Recently separated conjoined twin girls Allison June and Amelia Lee Tucker had their first public appearance at the Children's Hospital of Philadelphia on Thursday.

The 10-month-old girls had been joined at the lower chest and abdomen in a condition known as an omphalopagus connection. They shared a chest wall, diaphragm, pericardium and liver before the surgery. Allison was discharged on on Dec. 17, but Amelia will require a longer stay into the new year.

"Both Allison and Amelia are doing well, and we expect them both to enjoy full, healthy and independent lives," Dr. Holly L. Hedrick, the pediatric general, thoracic and fetal surgeon who led the Children's Hospital of Philadelphia surgical team, said in a press release.

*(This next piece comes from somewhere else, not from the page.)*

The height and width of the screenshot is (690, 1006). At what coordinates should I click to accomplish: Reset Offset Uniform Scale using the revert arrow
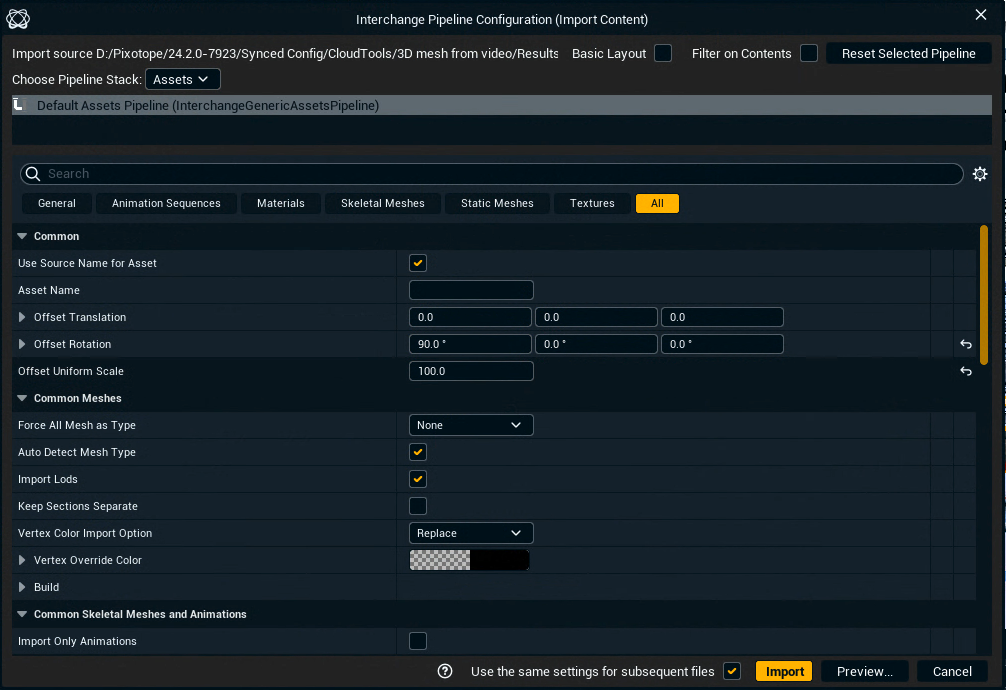[x=966, y=371]
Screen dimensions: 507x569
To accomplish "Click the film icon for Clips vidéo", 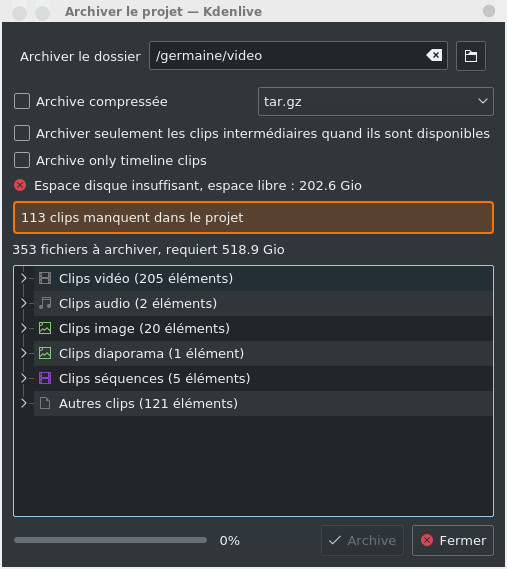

The two sisters underwent the separation surgery when they were 8 months old on Nov. 7. About 40 medical professionals assisted in the seven-hour procedure. They were the 21st pair of twins to be separated at the hospital.

Prior to the surgery, the girls had spent their whole lives at the hospital. For their first seven weeks, they lived at the Harriet and Ronald Lassin Newborn/Infant Intensive Care Unit (N/IICU) and then moved to a surgical step-down unit.

Months before the separation, plastic surgeron Dr. David Low put skin expanders in both girls to increase their skin surface so they could cover the areas that would be left open after the surgery.

"Like all separations of conjoined twins, this was a very complex surgery, but it went very well and as expected," Hedrick said in a press release at the time.

Most scientists believe that conjoined twins occur when one fertilized egg divides into two fetuses but does not separate, according to the Mayo Clinic. Identical twins become connected, with how far the egg splits being the determining factor of where the connection will be.

According to the University of Maryland Medical Center, conjoined twins make up one out of every 200,000 live births. Only 5 to 25 percent of conjoined twins survive, with 40 to 60 percent of conjoined twins born stillborn and 35 percent living for only one day. Females make up 70 percent of conjoined twins, and are three times more likely to be born alive than their males.